##### Supplied records

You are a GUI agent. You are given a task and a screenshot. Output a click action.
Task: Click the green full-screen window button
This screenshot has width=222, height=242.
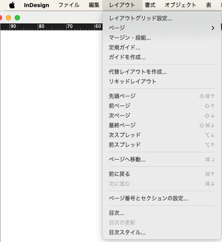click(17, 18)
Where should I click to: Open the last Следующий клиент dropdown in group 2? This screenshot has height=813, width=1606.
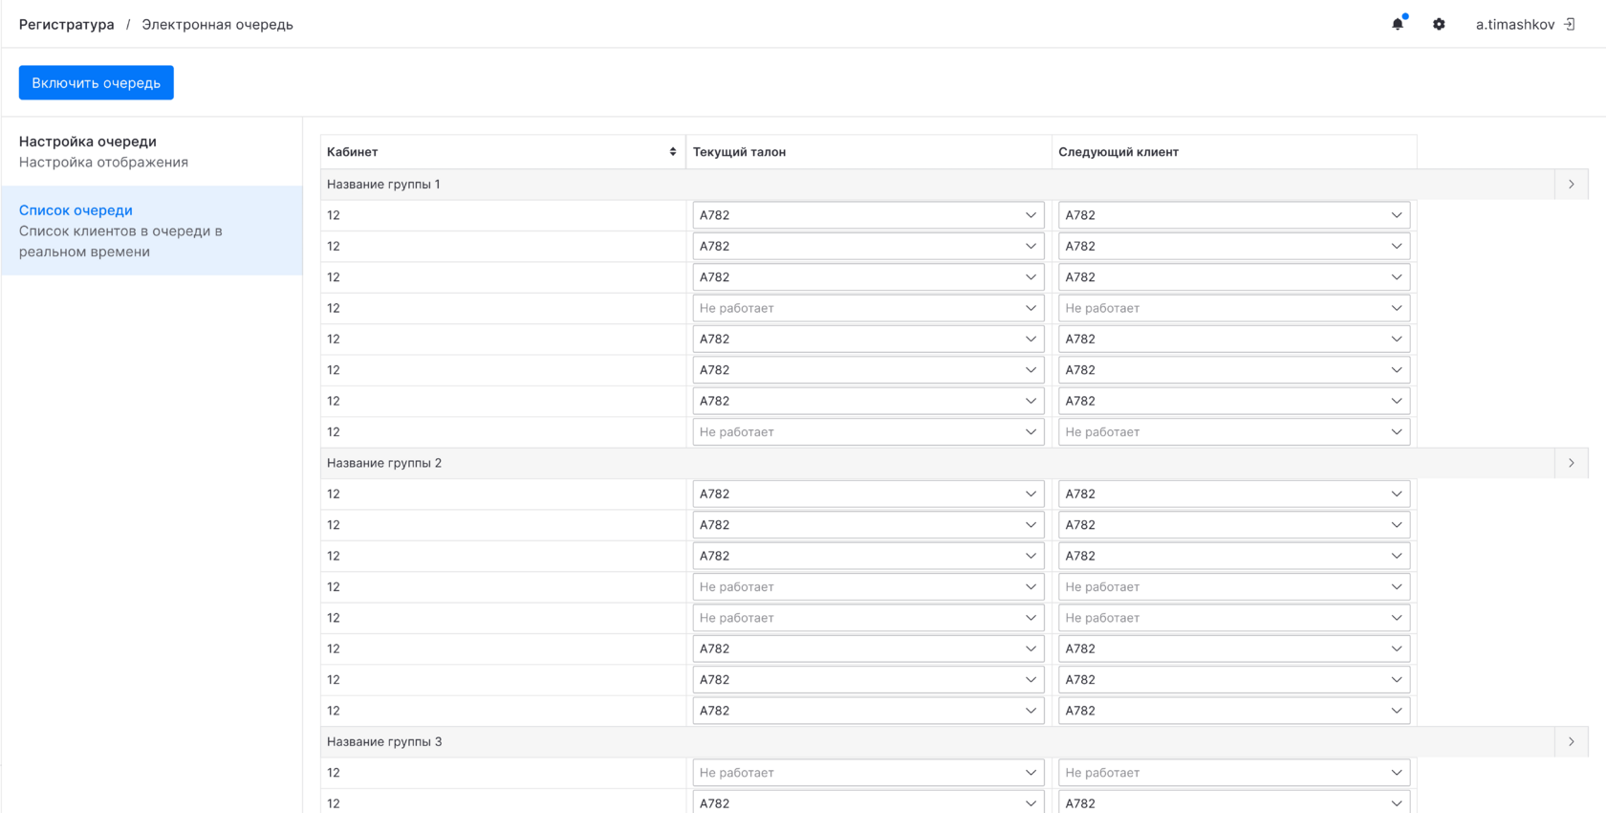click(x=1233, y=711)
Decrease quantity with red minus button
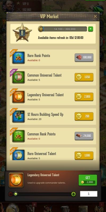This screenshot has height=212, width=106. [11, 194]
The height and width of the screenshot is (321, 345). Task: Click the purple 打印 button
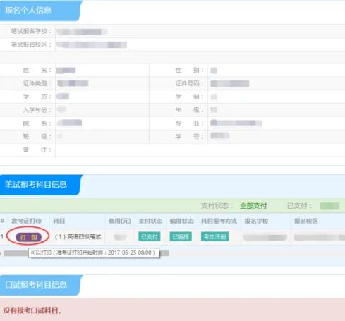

##########
##### Supplied records

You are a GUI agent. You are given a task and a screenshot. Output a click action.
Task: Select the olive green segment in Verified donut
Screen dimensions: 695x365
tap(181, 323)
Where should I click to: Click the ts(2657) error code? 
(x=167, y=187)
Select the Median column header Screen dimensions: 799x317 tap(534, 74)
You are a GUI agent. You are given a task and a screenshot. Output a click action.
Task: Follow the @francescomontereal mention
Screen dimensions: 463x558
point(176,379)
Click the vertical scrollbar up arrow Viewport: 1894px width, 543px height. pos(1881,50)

##########
##### Supplied records

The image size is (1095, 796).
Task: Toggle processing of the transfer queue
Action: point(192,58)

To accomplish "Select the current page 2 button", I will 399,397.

##########

Leave the pictures out, and transcribe exactly the lines above starting at the one that contains "Task: Click the green" and ending at the one that contains "The height and".

● Answer to the problem:
Task: Click the green full-screen window button
This screenshot has width=222, height=242.
click(17, 18)
Where should I click to: Open the last Следующий клиент dropdown in group 2? This screenshot has height=813, width=1606.
click(x=1233, y=711)
Decrease quantity with red minus button
This screenshot has height=212, width=106. [11, 194]
The height and width of the screenshot is (321, 345). Task: Click the purple 打印 button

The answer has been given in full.